35 Responses to “How should vector spaces be introduced?”

  1. James Cook Says:

    But how does one get people to understand the theory, be able to carry out computations, and see the links between the two?

    I think one should treat every computation as a mini-theoretical problem. In terms of the previous discussion, this would mean not writing down any expression without having some sort of mental model of what the expression represents (the models might be vague at first, but hopefully become more vivid as familiarity increases).

    Teaching this way requires a good deal of effort and patience on the part of both student and teacher, but the payoff is worth it, in my opinion.

    I’d be taught the theory in lectures and given computational questions to do, as though once I knew the theory I’d immediately see its relevance. ut in fact I found the computational questions pretty hard

    My interpretation of this is that your instructors did not give you enough information about the theory! After all, if the solution to a problem is not obvious, then one is missing some important idea — in other words, some theoretical concept. (I’m assuming by “hard” you don’t just mean “labor-intensive” — although my remarks apply to some extent even in that case!)

  2. gowers Says:

    I’m not sure about that last point. Let me give one example to illustrate why. Let’s take a simple fact like that any n+1 vectors in \mathbb{R}^n must be linearly dependent. One could approach that theoretically, using the Steinitz exchange lemma to prove that dimension is well-defined, and combining that with the easy fact that the standard basis of \mathbb{R}^n is indeed a basis. Alternatively, one could think about the result computationally, arranging the vectors into an n\times (n+1) matrix and applying Gaussian elimination to that matrix until it has a row of zeros at the bottom, while at the same time applying the row operations to a column v_1,\dots,v_{n+1} to keep track of the linear combination one had just discovered. It’s possible to understand both those arguments fully and not to see that they are intimately connected. In fact, I myself have meant for years to work out the precise sense in which they are essentially the same argument, but have never got round to it. But I don’t think that means that I’m missing some important idea from either argument.

__Data shown__:

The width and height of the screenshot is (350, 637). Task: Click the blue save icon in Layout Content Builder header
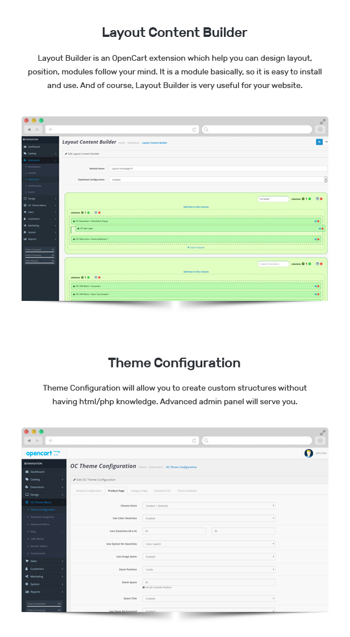tap(319, 142)
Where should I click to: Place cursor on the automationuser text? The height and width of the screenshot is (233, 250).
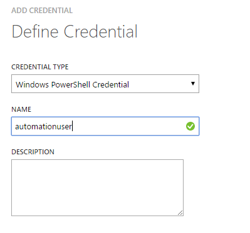43,126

__Tasks__:
(A) Answer each question using the comment thread on introducing vector spaces:
(i) According to James Cook, how should every computation be treated?
(ii) Which lemma does gowers name as a way to prove that dimension is well-defined?
(iii) In the computational approach gowers describes, what method is applied to the n×(n+1) matrix?
(B) Reproduce the passage of the comment thread from "But how does" up to and including "in my opinion.".
The data are separate material and have no connection to the comment thread on introducing vector spaces.

__Solutions to the problems__:
(A)
(i) As a mini-theoretical problem.
(ii) The Steinitz exchange lemma.
(iii) Gaussian elimination.

(B)
But how does one get people to understand the theory, be able to carry out computations, and see the links between the two?

    I think one should treat every computation as a mini-theoretical problem. In terms of the previous discussion, this would mean not writing down any expression without having some sort of mental model of what the expression represents (the models might be vague at first, but hopefully become more vivid as familiarity increases).

    Teaching this way requires a good deal of effort and patience on the part of both student and teacher, but the payoff is worth it, in my opinion.